» Your instructions
Extract the stretch of the data from the line containing "Task: Click the arrow next to 2011 keynotes" through the line containing "will [288, 3].", and reproduce those lines verbatim.

— BEGIN Records —

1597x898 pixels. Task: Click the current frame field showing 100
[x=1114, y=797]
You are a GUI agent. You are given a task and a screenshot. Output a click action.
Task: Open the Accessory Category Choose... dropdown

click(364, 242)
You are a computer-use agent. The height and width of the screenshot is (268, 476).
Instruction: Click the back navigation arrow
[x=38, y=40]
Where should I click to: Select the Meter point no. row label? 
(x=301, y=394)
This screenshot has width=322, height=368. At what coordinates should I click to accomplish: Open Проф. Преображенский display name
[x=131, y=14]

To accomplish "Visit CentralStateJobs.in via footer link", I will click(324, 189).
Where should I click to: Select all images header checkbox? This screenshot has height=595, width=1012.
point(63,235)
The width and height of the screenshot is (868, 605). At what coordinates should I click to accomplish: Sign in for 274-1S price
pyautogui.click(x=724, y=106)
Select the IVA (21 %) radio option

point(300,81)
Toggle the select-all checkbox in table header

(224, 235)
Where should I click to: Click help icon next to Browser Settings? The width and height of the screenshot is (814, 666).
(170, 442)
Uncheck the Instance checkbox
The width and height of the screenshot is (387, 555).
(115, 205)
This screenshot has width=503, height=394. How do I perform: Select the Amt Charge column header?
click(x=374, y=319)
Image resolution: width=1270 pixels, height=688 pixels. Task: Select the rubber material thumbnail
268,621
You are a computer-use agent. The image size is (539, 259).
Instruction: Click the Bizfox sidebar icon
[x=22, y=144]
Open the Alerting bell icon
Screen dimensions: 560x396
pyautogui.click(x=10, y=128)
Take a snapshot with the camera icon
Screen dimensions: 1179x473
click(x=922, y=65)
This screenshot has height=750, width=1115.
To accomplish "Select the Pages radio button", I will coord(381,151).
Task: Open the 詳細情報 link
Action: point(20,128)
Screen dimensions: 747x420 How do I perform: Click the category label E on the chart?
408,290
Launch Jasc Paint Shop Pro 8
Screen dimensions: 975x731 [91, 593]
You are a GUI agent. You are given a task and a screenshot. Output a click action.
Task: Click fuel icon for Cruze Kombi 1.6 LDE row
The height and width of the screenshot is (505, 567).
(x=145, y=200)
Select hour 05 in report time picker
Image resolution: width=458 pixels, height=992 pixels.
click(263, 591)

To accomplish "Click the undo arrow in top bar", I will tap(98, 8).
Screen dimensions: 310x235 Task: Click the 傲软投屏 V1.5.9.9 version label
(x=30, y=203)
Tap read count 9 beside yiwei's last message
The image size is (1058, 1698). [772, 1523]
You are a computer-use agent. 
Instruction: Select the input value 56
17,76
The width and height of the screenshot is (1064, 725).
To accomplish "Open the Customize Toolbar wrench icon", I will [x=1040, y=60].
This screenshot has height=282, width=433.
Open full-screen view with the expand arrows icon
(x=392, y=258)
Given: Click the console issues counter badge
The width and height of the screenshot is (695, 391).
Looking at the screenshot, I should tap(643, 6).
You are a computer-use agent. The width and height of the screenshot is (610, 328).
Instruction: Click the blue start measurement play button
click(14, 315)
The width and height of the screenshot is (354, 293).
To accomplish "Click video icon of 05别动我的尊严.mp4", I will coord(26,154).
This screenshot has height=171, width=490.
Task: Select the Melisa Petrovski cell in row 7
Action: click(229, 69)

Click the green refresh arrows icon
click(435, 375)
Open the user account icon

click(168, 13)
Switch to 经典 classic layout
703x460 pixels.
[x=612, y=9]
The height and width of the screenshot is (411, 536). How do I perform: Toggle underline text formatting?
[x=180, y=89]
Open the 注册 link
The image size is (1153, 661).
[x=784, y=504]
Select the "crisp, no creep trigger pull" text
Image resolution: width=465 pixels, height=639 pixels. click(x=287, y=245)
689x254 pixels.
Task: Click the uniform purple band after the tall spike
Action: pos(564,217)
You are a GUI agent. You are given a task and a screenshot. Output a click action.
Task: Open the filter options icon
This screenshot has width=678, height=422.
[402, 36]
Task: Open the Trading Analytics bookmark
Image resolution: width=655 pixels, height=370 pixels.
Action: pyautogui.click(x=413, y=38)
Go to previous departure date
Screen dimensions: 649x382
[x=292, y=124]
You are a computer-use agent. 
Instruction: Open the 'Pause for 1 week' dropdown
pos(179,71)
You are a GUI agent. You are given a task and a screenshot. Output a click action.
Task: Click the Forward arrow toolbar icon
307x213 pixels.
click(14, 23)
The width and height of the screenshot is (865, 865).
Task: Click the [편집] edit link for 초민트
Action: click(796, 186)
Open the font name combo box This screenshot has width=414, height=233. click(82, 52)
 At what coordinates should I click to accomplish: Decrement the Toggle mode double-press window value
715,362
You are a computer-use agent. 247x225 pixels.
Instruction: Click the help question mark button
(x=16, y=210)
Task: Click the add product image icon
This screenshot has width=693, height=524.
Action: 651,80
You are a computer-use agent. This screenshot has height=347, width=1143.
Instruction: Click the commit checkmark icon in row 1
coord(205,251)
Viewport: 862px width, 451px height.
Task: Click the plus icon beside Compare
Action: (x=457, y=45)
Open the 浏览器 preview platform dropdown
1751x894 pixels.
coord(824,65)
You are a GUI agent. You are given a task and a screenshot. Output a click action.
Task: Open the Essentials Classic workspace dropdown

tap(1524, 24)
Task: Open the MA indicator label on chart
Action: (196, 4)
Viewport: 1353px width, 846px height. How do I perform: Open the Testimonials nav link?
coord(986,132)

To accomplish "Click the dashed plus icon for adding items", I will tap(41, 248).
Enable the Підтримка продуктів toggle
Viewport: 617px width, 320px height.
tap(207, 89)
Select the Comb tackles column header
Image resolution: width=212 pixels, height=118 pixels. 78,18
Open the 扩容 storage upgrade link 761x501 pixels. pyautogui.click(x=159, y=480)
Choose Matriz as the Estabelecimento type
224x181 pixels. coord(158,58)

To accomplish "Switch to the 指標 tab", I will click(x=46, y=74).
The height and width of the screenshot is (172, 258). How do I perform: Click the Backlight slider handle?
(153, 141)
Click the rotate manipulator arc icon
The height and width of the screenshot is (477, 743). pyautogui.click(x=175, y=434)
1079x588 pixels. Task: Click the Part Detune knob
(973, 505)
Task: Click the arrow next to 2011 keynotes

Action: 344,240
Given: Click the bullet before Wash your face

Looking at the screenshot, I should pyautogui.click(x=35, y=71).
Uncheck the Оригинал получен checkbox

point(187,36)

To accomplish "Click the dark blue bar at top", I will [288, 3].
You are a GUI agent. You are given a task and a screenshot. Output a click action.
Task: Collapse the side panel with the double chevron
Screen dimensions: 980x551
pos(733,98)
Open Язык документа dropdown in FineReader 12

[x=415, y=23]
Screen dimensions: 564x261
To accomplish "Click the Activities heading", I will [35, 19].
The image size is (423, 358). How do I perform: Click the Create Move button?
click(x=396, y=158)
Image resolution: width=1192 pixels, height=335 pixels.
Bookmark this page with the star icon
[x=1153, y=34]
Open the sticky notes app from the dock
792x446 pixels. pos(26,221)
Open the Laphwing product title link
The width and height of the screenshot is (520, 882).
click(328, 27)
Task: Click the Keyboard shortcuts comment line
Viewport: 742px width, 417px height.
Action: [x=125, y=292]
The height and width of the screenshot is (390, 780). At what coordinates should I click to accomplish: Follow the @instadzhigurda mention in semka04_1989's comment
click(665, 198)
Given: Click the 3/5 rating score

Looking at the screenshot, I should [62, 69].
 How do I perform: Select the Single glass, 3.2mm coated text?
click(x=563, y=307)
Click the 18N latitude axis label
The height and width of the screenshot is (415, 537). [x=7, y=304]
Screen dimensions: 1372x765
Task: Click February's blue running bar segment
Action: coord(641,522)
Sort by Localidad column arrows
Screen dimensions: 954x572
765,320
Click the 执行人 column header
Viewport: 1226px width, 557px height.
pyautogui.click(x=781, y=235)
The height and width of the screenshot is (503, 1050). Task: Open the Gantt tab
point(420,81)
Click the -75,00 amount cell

— END Records —

» Answer for this exercise
Task: Click the arrow next to 2011 keynotes

Action: 344,240
Given: Click the bullet before Wash your face

Looking at the screenshot, I should pyautogui.click(x=35, y=71).
Uncheck the Оригинал получен checkbox

point(187,36)

To accomplish "Click the dark blue bar at top", I will [288, 3].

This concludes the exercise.